- XRP’s trading volume surged by 103% to $2.21 billion amid a broader cryptocurrency market downturn.
- Robust non-farm payroll figures for May contributed to significant market volatility, with XRP dropping to $0.454 before slightly recovering.
- The Federal Reserve is expected to keep interest rates unchanged next week, but there is a 68% probability of a rate cut in September.
A break above the 50 and 200 daily moving averages, approximately $0.524 and $0.576 respectively, could indicate a positive turnaround for XRP.
Presently, the cryptocurrency market is experiencing a significant downturn, severely affecting various digital currencies. Amid this turbulence, XRP has witnessed a notable increase in trading activity, with its volume soaring by 103%. XRP’s trading volume reached $2.21 billion in the last 24 hours, reflecting heightened interest and participation from traders.
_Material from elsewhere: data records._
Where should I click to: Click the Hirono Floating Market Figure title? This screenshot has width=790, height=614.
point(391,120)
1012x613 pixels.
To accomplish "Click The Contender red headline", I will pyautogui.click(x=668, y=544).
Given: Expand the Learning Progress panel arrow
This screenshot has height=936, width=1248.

The entire cryptocurrency market plunged on Friday as investors reacted to robust non-farm payroll figures for May. The report showed an increase of 272,000 jobs, up from April’s 175,000, and exceeding the estimated 190,000. Despite the job growth, the unemployment rate rose to 4% for the first time since January 2022, contributing to market anxiety.
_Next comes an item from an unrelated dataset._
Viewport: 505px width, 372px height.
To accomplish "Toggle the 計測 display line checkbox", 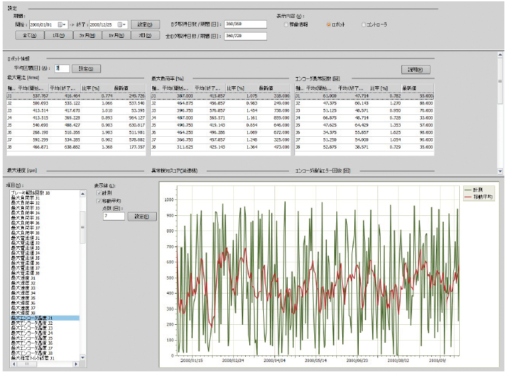I will pyautogui.click(x=100, y=193).
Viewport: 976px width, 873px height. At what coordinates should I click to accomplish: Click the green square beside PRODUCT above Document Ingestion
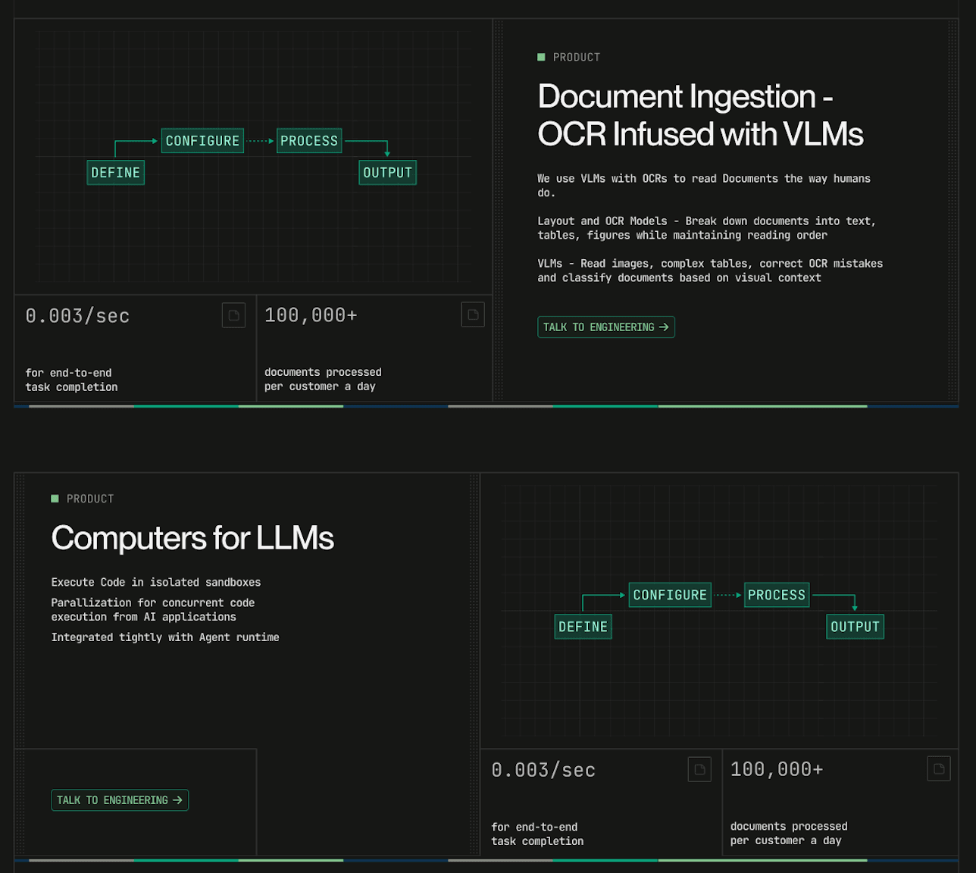[x=541, y=57]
XRP experienced significant volatility, dropping to $0.454 during Friday’s trading session due to these macroeconomic factors before slightly recovering. At the time of writing, XRP had decreased by 5.65% over the past 24 hours, trading at $0.4967.
The Federal Reserve is set to meet next week, with expectations that interest rates will remain unchanged both then and in July. However, CME data indicates a 68% probability of a rate cut in September, which could impact future market dynamics.
Source: TradingView
In the near term, if XRP does not manage to break above the key moving averages, it may find support around the $0.4294 level, serving as a critical foundation amid ongoing market volatility.